Pull out each line below that contains the word "resolution" and copy it in full.

....

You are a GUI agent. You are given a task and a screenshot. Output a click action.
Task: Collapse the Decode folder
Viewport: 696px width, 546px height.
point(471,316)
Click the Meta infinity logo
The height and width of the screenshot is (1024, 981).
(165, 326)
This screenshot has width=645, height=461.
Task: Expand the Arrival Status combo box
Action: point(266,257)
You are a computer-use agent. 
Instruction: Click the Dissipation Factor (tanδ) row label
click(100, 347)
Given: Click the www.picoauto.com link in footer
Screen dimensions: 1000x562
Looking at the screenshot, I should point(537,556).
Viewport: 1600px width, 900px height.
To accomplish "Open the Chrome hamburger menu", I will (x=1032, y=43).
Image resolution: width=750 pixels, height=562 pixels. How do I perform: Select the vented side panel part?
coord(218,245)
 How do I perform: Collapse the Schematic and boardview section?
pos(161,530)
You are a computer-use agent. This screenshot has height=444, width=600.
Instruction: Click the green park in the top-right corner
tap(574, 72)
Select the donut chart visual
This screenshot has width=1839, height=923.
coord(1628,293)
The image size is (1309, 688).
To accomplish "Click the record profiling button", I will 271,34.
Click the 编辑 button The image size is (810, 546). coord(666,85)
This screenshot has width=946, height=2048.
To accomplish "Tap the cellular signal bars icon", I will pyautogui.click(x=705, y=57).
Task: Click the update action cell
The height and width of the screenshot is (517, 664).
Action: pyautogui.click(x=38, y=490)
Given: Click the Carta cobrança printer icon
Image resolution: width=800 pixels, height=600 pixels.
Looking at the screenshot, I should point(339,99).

....

TASK SOLUTION:
Image resolution: width=750 pixels, height=562 pixels. How do I perform: Select the vented side panel part?
Image resolution: width=800 pixels, height=600 pixels.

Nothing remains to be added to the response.